Well, tryboot has certain advantages. For instance, it will likely be supported on future Raspberry Pi models immediately, whereas it may take some time for U-Boot to catch up. This is due to it being built directly into Raspberry Pi's firmware. Furthermore, it supports updates of the config.txt file and firmware files.

Actually, after thinking about it a bit more, I have a different idea: We could set a flag for Rugpi itself. The system would then first boot into the default partition but Rugpi would immediately initiate a reboot very early before even starting Systemd. Technically, there is a reboot then, but from a user's perspective, this will be very quick and without the system coming fully up. What do you think about this idea?

raryanpur commented 5 months ago

That sounds like a great solution! I think a key requirement, to your point, is that the user doesn't perceive a difference in boot time. If the switch to the cold partition occurs early in the boot process (prior to systemd coming up as you mention), then that should cover it.

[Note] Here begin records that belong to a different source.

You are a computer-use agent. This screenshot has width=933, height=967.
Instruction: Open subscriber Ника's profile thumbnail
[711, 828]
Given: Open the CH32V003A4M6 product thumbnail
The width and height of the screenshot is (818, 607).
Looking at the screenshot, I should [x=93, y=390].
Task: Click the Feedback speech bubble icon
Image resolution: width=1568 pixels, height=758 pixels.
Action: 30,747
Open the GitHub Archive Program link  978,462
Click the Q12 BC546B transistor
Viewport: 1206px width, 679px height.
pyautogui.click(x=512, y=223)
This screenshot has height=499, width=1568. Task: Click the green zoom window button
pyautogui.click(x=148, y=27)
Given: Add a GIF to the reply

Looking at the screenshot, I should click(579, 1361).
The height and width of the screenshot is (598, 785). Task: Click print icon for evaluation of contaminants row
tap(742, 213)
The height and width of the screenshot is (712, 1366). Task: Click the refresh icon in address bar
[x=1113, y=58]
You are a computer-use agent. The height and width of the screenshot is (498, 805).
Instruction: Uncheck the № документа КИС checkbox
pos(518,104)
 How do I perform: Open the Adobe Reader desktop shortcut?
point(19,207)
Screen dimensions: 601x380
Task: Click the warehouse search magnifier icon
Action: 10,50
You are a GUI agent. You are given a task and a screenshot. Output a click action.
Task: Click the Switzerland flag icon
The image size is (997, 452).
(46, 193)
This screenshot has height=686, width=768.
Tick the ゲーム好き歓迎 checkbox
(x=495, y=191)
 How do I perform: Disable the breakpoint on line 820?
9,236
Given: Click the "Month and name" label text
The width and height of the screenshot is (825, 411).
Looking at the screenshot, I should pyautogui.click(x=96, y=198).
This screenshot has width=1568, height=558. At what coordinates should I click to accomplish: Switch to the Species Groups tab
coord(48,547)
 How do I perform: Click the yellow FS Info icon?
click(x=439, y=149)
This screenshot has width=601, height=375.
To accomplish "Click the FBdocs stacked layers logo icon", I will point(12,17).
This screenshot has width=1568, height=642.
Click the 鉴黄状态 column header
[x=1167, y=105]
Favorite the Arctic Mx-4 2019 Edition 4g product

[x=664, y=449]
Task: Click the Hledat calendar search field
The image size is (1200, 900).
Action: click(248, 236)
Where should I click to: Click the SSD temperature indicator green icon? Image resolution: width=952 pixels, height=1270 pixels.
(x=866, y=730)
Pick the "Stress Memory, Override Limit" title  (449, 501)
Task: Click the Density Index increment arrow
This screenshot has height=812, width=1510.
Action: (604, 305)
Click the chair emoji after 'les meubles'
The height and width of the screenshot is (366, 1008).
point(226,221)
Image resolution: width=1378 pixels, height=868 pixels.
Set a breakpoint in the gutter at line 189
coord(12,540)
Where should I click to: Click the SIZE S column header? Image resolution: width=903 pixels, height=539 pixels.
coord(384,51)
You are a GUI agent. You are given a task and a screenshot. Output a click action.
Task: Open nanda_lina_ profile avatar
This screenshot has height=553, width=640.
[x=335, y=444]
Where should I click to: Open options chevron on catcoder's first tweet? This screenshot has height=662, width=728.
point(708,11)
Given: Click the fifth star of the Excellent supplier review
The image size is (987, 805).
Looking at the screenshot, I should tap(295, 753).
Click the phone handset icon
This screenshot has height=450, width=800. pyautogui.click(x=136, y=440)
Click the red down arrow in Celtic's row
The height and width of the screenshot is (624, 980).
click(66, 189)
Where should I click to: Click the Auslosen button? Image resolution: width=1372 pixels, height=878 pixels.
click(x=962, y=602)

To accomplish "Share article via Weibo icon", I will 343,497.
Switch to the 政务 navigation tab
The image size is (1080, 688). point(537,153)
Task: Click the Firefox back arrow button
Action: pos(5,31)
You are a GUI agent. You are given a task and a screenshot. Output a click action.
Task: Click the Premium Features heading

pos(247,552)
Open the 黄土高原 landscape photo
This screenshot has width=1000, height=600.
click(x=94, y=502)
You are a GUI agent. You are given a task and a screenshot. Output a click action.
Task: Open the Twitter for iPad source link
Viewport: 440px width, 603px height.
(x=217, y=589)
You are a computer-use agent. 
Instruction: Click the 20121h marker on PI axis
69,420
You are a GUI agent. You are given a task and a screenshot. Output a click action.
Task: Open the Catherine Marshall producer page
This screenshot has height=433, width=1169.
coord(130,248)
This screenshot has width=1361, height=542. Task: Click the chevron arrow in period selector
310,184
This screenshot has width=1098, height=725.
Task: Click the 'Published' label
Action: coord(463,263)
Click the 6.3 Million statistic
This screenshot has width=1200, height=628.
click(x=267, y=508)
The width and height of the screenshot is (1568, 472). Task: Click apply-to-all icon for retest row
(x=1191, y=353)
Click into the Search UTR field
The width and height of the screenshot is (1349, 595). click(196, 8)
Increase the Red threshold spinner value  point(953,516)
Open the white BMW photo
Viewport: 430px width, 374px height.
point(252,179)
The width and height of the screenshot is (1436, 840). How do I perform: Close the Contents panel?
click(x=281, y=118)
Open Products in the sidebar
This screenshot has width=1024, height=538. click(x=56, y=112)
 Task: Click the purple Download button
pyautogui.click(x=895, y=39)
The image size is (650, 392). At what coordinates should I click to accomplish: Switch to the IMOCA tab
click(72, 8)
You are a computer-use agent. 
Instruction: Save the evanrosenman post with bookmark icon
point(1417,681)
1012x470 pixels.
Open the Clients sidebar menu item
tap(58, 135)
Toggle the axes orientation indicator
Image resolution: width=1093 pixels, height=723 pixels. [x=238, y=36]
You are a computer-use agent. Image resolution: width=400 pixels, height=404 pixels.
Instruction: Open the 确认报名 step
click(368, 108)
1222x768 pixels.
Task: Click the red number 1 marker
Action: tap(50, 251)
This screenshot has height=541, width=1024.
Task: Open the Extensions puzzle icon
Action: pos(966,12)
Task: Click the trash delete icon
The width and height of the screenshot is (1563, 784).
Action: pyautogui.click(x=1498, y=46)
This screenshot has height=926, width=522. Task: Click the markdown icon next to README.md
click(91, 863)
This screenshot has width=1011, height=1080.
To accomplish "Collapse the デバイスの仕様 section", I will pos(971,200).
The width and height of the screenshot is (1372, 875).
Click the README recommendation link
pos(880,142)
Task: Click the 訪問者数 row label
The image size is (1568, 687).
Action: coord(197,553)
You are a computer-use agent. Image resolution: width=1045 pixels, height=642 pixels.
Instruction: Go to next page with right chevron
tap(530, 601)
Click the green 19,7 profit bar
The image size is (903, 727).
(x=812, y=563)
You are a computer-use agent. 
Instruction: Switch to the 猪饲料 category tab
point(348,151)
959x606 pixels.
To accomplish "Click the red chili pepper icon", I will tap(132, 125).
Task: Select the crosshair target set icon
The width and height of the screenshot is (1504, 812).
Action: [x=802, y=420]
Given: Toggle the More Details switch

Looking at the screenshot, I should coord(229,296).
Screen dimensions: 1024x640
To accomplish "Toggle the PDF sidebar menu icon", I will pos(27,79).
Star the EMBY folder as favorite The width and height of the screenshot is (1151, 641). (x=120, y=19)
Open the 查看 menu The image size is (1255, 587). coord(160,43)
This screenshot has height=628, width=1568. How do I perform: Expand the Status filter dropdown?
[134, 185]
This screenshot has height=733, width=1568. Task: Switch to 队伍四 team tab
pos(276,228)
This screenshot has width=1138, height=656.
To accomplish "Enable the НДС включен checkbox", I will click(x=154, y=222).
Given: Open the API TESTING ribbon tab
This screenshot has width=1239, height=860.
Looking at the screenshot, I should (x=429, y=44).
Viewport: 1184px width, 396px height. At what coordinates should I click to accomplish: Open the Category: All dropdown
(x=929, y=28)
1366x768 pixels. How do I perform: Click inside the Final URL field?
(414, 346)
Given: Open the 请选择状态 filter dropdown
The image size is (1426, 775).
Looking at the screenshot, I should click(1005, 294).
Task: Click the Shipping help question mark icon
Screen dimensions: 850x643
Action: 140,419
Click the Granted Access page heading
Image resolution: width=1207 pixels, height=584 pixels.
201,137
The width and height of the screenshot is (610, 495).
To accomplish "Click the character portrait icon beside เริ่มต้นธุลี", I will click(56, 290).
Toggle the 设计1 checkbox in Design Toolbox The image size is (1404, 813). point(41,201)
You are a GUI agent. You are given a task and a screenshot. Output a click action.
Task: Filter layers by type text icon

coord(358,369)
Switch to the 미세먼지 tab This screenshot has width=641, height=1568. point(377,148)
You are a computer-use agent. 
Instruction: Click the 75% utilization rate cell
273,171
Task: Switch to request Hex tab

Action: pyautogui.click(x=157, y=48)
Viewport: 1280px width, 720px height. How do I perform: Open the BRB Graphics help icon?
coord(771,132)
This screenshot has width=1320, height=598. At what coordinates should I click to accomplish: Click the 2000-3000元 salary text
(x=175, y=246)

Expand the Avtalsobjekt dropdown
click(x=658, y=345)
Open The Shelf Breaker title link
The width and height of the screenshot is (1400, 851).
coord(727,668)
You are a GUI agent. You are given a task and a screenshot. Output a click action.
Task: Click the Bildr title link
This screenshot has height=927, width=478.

If the reboot into the cold partition fails, then rugpi would behave as usual, correct? In other words, if the cold partition doesn't get committed as "hot," then a reboot should fallback to the "working" partition rather than continuing to try to boot into the new one? Maybe in this case there's a slight difference in that the reboot into the cold partition should only occur a certain number of times if it fails to be committed? I think u-boot handles this with a "try times" feature to prevent an infinite boot loop to a bad new update.

koehlma commented 5 months ago

I think a key requirement, to your point, is that the user doesn't perceive a difference in boot time.

Indeed. The difference should be minor. Technically, this is just part of a deferred update and updates may take some additional time anyway, for instance, in case migrations need to run. So, I guess, it would be fine.

If the reboot into the cold partition fails, then rugpi would behave as usual, correct?

Correct, that would be a one-shot flag stored on the data partition that makes Rugpi reboot into the spare partition set once. The flag would be cleared prior to rebooting such that the system falls back to the default partition set in case the system does not commit. We could also have a counter, if this is desired.

raryanpur commented 5 months ago

Correct, that would be a one-shot flag stored on the data partition that makes Rugpi reboot into the spare partition set once. The flag would be cleared prior to rebooting such that the system falls back to the default partition set in case the system does not commit. We could also have a counter, if this is desired.

I think the option of retrying more than once would be helpful when booting from network, and any other scenarios in which determining the set is "good" relies on non-deterministic tasks. That being said, once is fine for my use case.

koehlma commented 5 months ago

I think the option of retrying more than once would be helpful when booting from network, and any other scenarios in which determining the set is "good" relies on non-deterministic tasks. That being said, once is fine for my use case.

For those cases, one probably wants something more elaborate than a simple counter (e.g., something like exponential backoff). I am currently a bit busy and will take care of the flag in the next weeks.

koehlma commented 4 months ago

Installing an update with --reboot deferred will now defer rebooting to the spare partition to the next boot. As discussed, this is done by setting a flag which is checked early during boot and, if the flag is present, triggering an immediate reboot to the spare partition.